__Your instructions__.
Quote, word for word, only the lines running from the line with "History (821, 2428)" through the end of the listing. Leave out the pictures.

__Records to process__.
****************

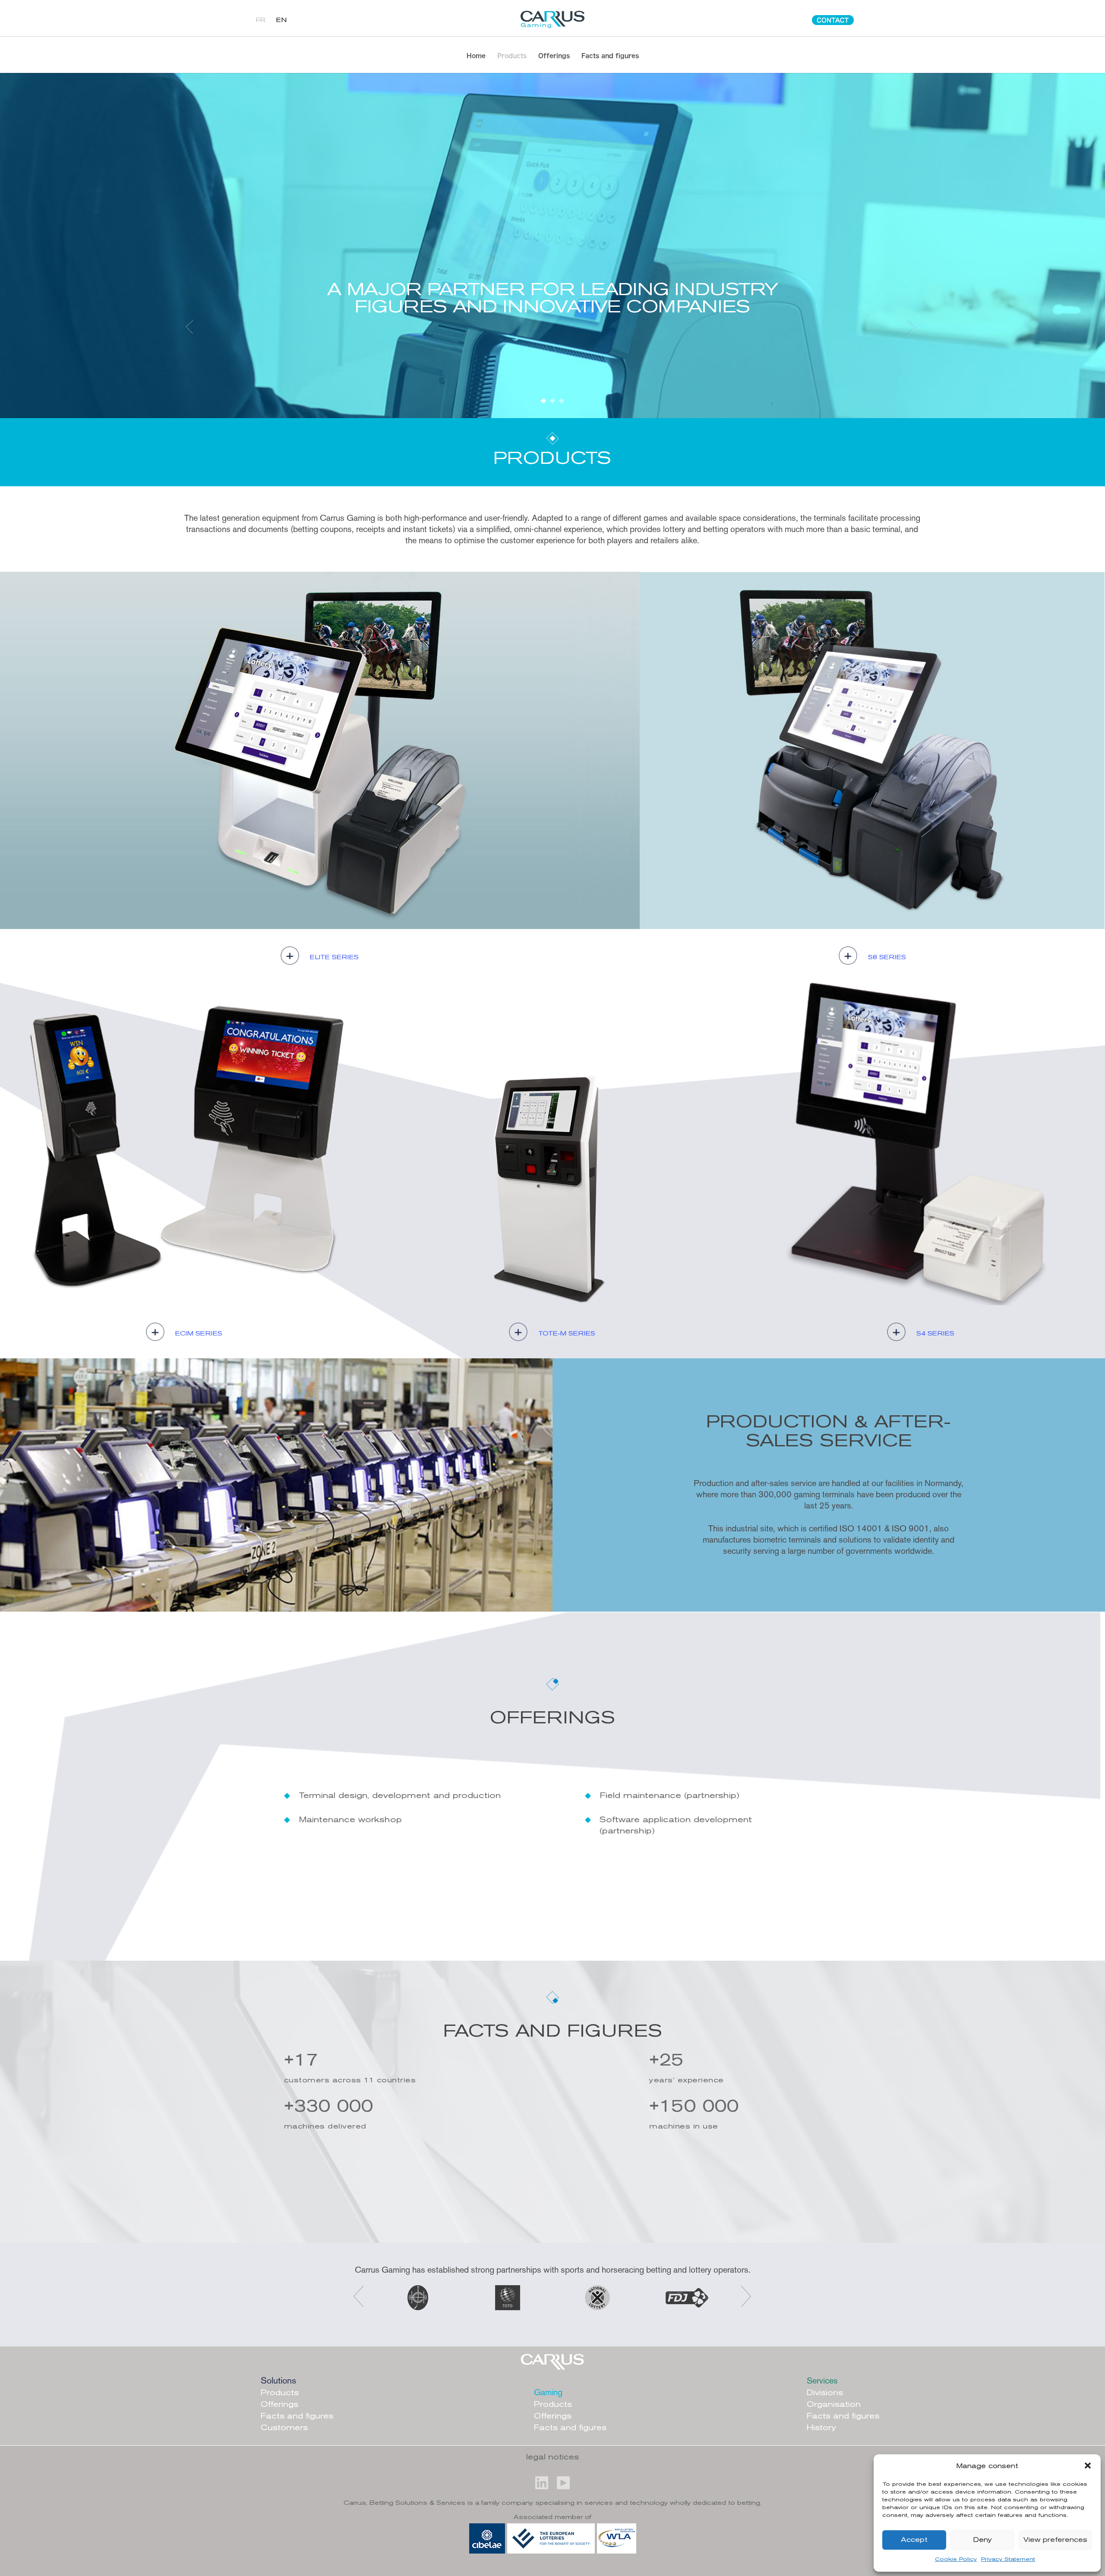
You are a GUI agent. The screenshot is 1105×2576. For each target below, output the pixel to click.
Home (476, 56)
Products (512, 56)
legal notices (552, 2457)
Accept (914, 2540)
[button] (1087, 2466)
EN (281, 20)
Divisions (825, 2393)
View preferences (1055, 2540)
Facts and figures (610, 56)
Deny (982, 2540)
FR (260, 20)
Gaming (548, 2392)
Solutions (278, 2380)
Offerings (554, 56)
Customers (284, 2428)
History (821, 2428)
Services (822, 2380)
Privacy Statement (1008, 2559)
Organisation (834, 2405)
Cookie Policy (956, 2559)
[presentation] (358, 2296)
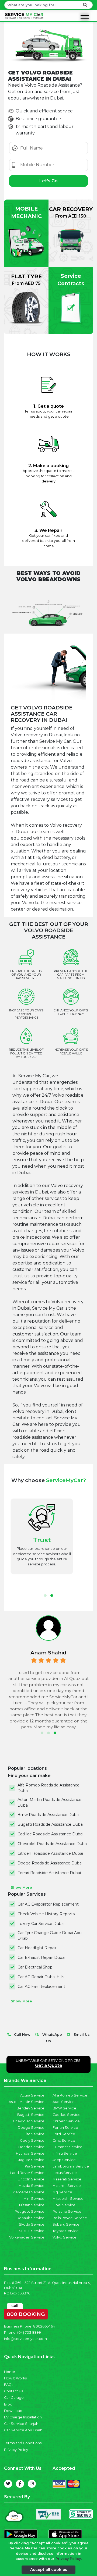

****************

__Exercise answer__.
History (821, 2428)
Services (822, 2380)
Privacy Statement (1008, 2559)
Organisation (834, 2405)
Cookie Policy (956, 2559)
[presentation] (358, 2296)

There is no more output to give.